#### Recorded data

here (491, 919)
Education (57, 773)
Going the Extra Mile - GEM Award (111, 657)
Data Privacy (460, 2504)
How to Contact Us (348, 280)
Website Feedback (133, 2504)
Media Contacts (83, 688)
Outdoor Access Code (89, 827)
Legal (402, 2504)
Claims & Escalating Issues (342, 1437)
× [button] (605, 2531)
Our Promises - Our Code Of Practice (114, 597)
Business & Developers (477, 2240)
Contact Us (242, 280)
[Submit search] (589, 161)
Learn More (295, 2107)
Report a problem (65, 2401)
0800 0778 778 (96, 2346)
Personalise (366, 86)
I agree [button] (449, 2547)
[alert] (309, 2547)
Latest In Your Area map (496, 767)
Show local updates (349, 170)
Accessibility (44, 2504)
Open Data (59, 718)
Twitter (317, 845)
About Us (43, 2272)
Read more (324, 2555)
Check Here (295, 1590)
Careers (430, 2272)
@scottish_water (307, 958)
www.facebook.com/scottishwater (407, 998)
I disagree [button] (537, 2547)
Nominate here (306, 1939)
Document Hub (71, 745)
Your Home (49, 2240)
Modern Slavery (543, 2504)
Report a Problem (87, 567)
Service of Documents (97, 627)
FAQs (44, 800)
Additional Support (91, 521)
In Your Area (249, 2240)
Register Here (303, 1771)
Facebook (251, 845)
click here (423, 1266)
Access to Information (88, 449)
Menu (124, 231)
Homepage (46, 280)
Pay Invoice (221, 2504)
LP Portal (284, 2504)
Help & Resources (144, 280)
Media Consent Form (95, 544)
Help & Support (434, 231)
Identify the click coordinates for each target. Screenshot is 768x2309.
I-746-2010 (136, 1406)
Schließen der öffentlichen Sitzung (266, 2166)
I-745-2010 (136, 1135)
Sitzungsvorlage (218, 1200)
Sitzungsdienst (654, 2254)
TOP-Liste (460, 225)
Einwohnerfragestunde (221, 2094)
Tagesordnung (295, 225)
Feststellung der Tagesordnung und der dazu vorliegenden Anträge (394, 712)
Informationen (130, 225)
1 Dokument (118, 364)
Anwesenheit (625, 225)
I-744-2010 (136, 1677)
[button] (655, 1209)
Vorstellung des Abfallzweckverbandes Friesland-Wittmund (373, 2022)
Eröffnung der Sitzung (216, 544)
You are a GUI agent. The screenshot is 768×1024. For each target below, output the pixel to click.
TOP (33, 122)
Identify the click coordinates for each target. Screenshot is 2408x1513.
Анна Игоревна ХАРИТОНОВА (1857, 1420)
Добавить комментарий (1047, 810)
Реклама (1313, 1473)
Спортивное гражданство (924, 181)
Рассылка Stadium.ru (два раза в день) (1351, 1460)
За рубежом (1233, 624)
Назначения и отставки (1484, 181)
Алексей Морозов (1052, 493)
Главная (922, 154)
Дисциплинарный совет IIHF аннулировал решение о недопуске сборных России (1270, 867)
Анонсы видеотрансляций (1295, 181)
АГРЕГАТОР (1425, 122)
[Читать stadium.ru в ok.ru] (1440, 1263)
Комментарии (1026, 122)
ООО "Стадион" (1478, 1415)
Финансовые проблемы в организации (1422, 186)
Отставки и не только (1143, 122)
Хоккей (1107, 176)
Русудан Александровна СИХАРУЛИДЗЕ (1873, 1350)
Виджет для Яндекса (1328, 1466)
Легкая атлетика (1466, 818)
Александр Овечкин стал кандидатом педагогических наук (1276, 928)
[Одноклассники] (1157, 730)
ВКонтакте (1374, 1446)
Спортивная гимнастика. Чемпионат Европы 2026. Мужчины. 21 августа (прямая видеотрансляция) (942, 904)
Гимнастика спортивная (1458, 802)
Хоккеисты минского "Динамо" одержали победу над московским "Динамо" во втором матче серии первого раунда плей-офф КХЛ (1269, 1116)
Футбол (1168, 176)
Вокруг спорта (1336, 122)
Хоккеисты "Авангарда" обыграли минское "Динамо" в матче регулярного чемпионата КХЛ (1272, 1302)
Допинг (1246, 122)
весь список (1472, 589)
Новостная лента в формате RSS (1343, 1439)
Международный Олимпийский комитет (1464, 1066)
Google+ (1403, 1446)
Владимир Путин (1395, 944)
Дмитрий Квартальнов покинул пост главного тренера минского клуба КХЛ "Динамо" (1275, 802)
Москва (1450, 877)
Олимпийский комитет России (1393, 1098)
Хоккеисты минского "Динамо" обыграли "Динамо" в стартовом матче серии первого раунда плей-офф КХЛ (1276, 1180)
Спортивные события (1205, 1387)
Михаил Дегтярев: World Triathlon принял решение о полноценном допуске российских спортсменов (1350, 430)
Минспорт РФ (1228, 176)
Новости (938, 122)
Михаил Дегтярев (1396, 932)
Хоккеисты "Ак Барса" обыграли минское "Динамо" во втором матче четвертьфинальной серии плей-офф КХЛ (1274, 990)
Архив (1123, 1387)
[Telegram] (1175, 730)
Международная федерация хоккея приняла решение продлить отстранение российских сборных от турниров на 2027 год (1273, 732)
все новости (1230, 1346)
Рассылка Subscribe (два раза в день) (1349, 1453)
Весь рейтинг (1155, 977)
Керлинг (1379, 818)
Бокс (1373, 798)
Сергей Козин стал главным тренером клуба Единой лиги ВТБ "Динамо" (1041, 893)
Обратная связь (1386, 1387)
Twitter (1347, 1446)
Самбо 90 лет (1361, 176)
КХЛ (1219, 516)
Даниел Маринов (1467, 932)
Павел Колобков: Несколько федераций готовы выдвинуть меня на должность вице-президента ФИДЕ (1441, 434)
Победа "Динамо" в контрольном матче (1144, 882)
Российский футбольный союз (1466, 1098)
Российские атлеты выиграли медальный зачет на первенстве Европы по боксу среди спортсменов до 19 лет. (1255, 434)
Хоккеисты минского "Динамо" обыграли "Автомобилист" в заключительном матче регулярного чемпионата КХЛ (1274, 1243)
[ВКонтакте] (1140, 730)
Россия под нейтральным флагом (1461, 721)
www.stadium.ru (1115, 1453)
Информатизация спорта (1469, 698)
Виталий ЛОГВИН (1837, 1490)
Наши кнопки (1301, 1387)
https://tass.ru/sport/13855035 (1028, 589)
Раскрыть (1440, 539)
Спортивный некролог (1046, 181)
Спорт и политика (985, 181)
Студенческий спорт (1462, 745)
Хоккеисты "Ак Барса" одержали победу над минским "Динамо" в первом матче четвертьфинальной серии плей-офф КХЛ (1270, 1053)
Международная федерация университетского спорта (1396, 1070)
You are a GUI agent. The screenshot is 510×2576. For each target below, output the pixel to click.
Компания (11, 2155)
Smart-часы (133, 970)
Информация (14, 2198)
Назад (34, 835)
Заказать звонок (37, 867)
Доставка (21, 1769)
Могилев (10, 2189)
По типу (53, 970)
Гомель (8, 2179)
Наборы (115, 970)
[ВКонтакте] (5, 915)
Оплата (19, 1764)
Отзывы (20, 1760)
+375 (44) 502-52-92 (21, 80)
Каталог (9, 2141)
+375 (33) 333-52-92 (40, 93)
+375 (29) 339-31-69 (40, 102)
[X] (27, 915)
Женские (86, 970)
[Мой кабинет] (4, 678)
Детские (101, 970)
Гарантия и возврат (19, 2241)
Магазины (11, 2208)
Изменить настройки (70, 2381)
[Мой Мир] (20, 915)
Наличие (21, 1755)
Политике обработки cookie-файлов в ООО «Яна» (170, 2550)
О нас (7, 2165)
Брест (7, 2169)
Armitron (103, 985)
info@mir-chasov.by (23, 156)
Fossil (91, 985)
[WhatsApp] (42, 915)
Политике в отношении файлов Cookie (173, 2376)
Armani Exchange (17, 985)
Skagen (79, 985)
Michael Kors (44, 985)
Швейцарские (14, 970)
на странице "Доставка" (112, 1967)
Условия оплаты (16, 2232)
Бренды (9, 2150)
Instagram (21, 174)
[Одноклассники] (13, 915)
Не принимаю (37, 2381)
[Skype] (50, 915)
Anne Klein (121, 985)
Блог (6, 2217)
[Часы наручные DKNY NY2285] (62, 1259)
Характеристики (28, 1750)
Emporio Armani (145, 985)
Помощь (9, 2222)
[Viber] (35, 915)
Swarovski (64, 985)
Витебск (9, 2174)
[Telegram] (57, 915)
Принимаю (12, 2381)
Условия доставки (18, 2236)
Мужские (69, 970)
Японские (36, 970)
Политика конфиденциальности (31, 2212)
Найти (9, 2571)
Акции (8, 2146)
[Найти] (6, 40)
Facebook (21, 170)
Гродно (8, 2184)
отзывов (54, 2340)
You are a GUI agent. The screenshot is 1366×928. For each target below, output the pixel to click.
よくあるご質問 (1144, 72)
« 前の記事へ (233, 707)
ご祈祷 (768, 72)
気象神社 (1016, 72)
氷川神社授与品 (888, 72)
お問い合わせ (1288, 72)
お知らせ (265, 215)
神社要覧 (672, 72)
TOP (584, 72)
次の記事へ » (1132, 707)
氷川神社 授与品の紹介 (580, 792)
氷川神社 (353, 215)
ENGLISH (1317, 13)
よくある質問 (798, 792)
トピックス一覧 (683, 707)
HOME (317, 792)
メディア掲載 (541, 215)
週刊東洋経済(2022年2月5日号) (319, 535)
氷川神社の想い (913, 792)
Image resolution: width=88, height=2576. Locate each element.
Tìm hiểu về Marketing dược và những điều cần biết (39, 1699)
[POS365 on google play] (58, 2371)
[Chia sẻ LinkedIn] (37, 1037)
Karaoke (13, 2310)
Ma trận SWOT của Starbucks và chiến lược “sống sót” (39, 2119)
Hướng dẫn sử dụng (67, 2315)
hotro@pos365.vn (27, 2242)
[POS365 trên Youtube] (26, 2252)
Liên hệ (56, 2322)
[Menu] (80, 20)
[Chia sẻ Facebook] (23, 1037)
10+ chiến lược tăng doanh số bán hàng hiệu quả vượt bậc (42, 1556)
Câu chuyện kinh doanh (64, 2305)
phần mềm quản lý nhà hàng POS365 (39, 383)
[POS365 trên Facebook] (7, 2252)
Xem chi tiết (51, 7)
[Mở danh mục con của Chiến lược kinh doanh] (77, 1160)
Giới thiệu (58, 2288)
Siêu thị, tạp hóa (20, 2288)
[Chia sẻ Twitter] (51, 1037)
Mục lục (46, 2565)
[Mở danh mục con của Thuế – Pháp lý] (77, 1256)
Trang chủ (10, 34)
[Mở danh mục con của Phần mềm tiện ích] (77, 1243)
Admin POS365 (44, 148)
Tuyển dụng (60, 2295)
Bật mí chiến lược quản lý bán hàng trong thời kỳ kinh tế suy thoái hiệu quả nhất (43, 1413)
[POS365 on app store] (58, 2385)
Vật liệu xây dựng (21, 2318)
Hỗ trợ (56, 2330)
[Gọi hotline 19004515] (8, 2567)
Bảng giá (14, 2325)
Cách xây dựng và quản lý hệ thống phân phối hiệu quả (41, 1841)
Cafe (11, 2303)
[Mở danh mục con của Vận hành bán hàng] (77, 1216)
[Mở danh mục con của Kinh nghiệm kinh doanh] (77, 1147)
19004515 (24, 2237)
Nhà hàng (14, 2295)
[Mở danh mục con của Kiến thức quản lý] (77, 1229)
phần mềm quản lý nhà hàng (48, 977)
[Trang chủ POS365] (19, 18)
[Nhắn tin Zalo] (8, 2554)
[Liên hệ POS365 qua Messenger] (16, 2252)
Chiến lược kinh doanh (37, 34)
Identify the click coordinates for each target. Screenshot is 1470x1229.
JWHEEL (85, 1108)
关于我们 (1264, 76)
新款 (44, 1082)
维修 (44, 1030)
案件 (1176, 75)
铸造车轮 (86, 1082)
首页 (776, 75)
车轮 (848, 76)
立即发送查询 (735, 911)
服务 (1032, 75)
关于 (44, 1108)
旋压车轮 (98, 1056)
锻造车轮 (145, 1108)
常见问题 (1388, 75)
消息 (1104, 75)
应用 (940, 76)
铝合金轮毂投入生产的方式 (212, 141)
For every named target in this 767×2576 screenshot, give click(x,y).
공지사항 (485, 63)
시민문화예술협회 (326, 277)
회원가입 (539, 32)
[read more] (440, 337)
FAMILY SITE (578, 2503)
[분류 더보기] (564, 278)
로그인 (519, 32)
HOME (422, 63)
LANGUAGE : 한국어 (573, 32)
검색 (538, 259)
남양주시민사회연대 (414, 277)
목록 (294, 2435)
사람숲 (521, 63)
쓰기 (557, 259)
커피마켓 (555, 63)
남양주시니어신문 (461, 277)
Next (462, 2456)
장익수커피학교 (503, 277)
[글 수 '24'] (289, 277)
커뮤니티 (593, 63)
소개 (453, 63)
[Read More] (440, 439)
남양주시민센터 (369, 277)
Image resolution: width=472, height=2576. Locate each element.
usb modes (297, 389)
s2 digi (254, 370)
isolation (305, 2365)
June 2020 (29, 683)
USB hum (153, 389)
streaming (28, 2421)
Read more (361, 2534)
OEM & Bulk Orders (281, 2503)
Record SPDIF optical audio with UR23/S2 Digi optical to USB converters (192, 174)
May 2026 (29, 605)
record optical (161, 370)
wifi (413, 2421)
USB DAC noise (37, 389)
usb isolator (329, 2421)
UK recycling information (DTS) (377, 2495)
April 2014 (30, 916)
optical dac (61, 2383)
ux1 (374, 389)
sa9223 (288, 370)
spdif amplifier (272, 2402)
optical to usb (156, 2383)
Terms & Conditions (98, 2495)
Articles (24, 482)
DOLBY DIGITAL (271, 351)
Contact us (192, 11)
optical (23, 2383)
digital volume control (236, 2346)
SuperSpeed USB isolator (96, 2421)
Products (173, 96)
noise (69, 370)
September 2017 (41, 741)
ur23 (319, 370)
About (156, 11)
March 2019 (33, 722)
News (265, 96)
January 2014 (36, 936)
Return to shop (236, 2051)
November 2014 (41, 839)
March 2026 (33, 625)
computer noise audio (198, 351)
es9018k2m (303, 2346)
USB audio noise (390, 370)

########

▶ **Task to complete**: Transcribe the records above exactly, from the opening line down to and including the line with "Tagesordnung (295, 225)".

▶ **Answer box**:
here (491, 919)
Education (57, 773)
Going the Extra Mile - GEM Award (111, 657)
Data Privacy (460, 2504)
How to Contact Us (348, 280)
Website Feedback (133, 2504)
Media Contacts (83, 688)
Outdoor Access Code (89, 827)
Legal (402, 2504)
Claims & Escalating Issues (342, 1437)
× [button] (605, 2531)
Our Promises - Our Code Of Practice (114, 597)
Business & Developers (477, 2240)
Contact Us (242, 280)
[Submit search] (589, 161)
Learn More (295, 2107)
Report a problem (65, 2401)
0800 0778 778 (96, 2346)
Personalise (366, 86)
I agree [button] (449, 2547)
[alert] (309, 2547)
Latest In Your Area map (496, 767)
Show local updates (349, 170)
Accessibility (44, 2504)
Open Data (59, 718)
Twitter (317, 845)
About Us (43, 2272)
Read more (324, 2555)
Check Here (295, 1590)
Careers (430, 2272)
@scottish_water (307, 958)
www.facebook.com/scottishwater (407, 998)
I disagree [button] (537, 2547)
Nominate here (306, 1939)
Document Hub (71, 745)
Your Home (49, 2240)
Modern Slavery (543, 2504)
Report a Problem (87, 567)
Service of Documents (97, 627)
FAQs (44, 800)
Additional Support (91, 521)
In Your Area (249, 2240)
Register Here (303, 1771)
Facebook (251, 845)
click here (423, 1266)
Access to Information (88, 449)
Menu (124, 231)
Homepage (46, 280)
Pay Invoice (221, 2504)
LP Portal (284, 2504)
Help & Resources (144, 280)
Media Consent Form (95, 544)
Help & Support (434, 231)
Identify the click coordinates for each target. Screenshot is 768x2309.
I-746-2010 (136, 1406)
Schließen der öffentlichen Sitzung (266, 2166)
I-745-2010 (136, 1135)
Sitzungsvorlage (218, 1200)
Sitzungsdienst (654, 2254)
TOP-Liste (460, 225)
Einwohnerfragestunde (221, 2094)
Tagesordnung (295, 225)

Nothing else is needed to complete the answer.